L’APS peut également vous être refusée si :
- L’Ofpra considère qu’il n’y a pas de risque de persécutions dans votre pays d’origine
- Vous constituez une menace grave à l’ordre public
- Votre demande est jugée frauduleuse ou abusive

Dans ces trois derniers cas, vous ne serez pas admis au séjour. Cela signifie que vous n’aurez pas de documents temporaires pendant votre demande d’asile. Si votre dossier est refusé à l’Ofpra et que vous faites appel, vous pourrez être éloigné du territoire français à tout moment. De plus, votre demande d’asile fera l’objet d’une procédure prioritaire.

  • La procédure prioritaire, c’est quoi ?

La procédure prioritaire est une procédure qui s’applique lorsque la préfecture a refusé l’admission au séjour d’un demandeur d’asile.
Vous pouvez faire l’objet d’une procédure prioritaire si :
- Votre pays d’origine est sur la liste des pays d’origine sûrs (liste établie par l’Ofpra). Cela signifie que l’Ofpra considère que dans votre pays d’origine, il n’y a généralement pas de persécutions. Voir la liste des pays d’origine sûrs ici.
- Vous représentez une menace grave pour l’ordre public. Cela signifie, par exemple, que vous avez commis des crimes en France ou que vous êtes suspecté de terrorisme.
- Votre demande est jugée abusive ou frauduleuse. Par exemple, vous déposez votre demande d’asile alors que vous êtes en France depuis plusieurs années, ou alors que vous venez de vous voir refuser un autre titre de séjour et allez être retourné dans votre pays d’origine.
Si vous êtes dans cette situation, nous vous conseillons de vous rendre dans la plateforme la plus proche très rapidement afin d’obtenir de l’aide.

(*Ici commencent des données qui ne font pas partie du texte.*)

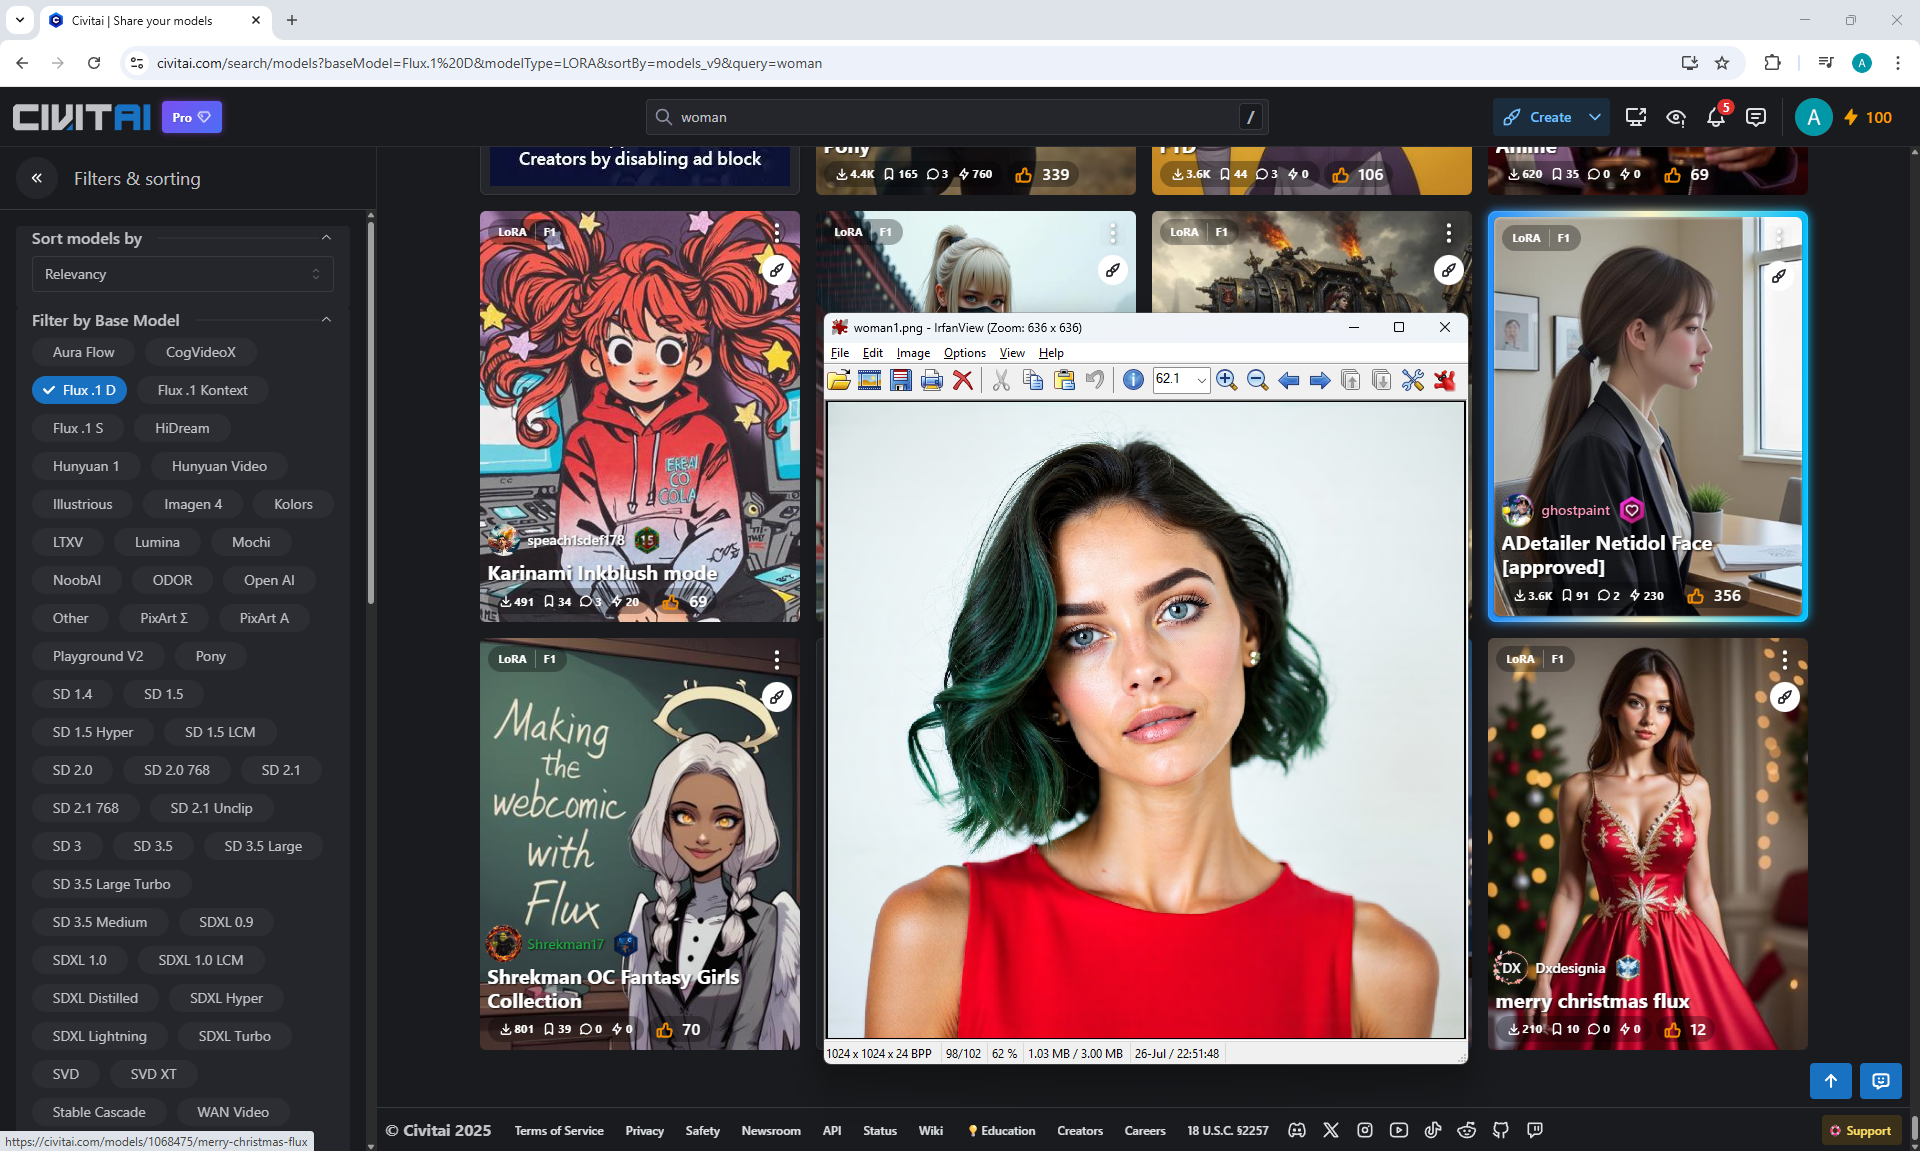Screen dimensions: 1920x1151
Task: Click the Civitai notifications bell icon
Action: (x=1715, y=117)
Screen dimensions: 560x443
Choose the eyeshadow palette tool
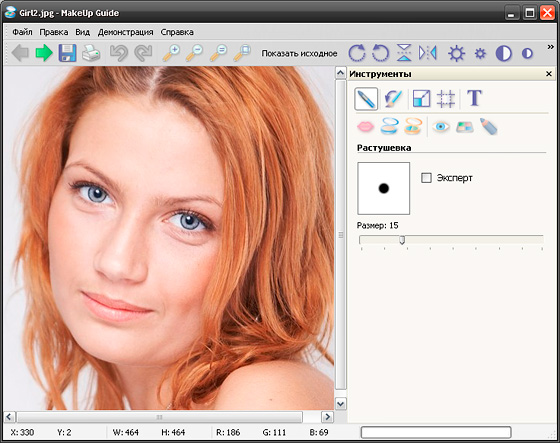tap(465, 126)
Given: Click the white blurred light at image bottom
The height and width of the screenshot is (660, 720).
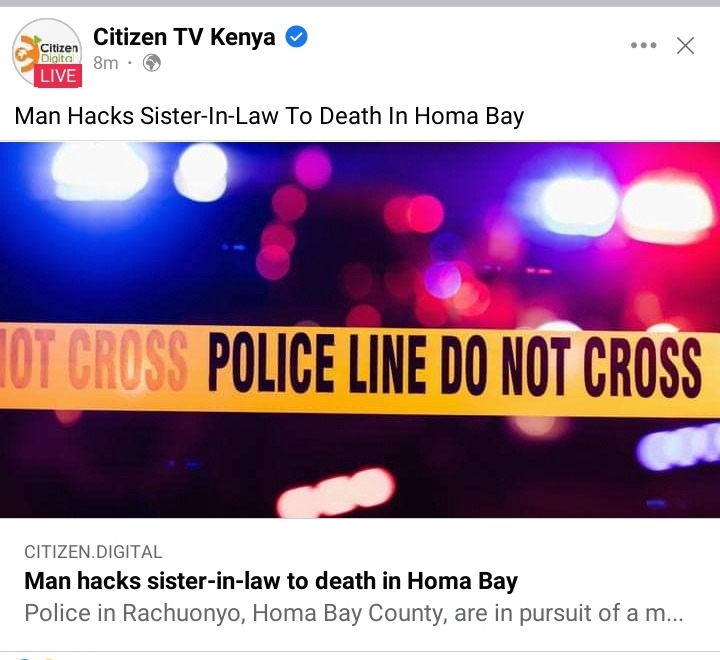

Vous avez un délai de 15 jours pour envoyer votre demande (au lieu de 21).

L’Ofpra doit répondre à votre demande d’asile dans un délai de 15 jours. En pratique, les délais peuvent être plus longs. Vous serez quand même reçu pour un entretien.

  • Je suis allé à la Préfecture et on m’a donné un document disant « Offre de prise en charge ». Que dois-je répondre ?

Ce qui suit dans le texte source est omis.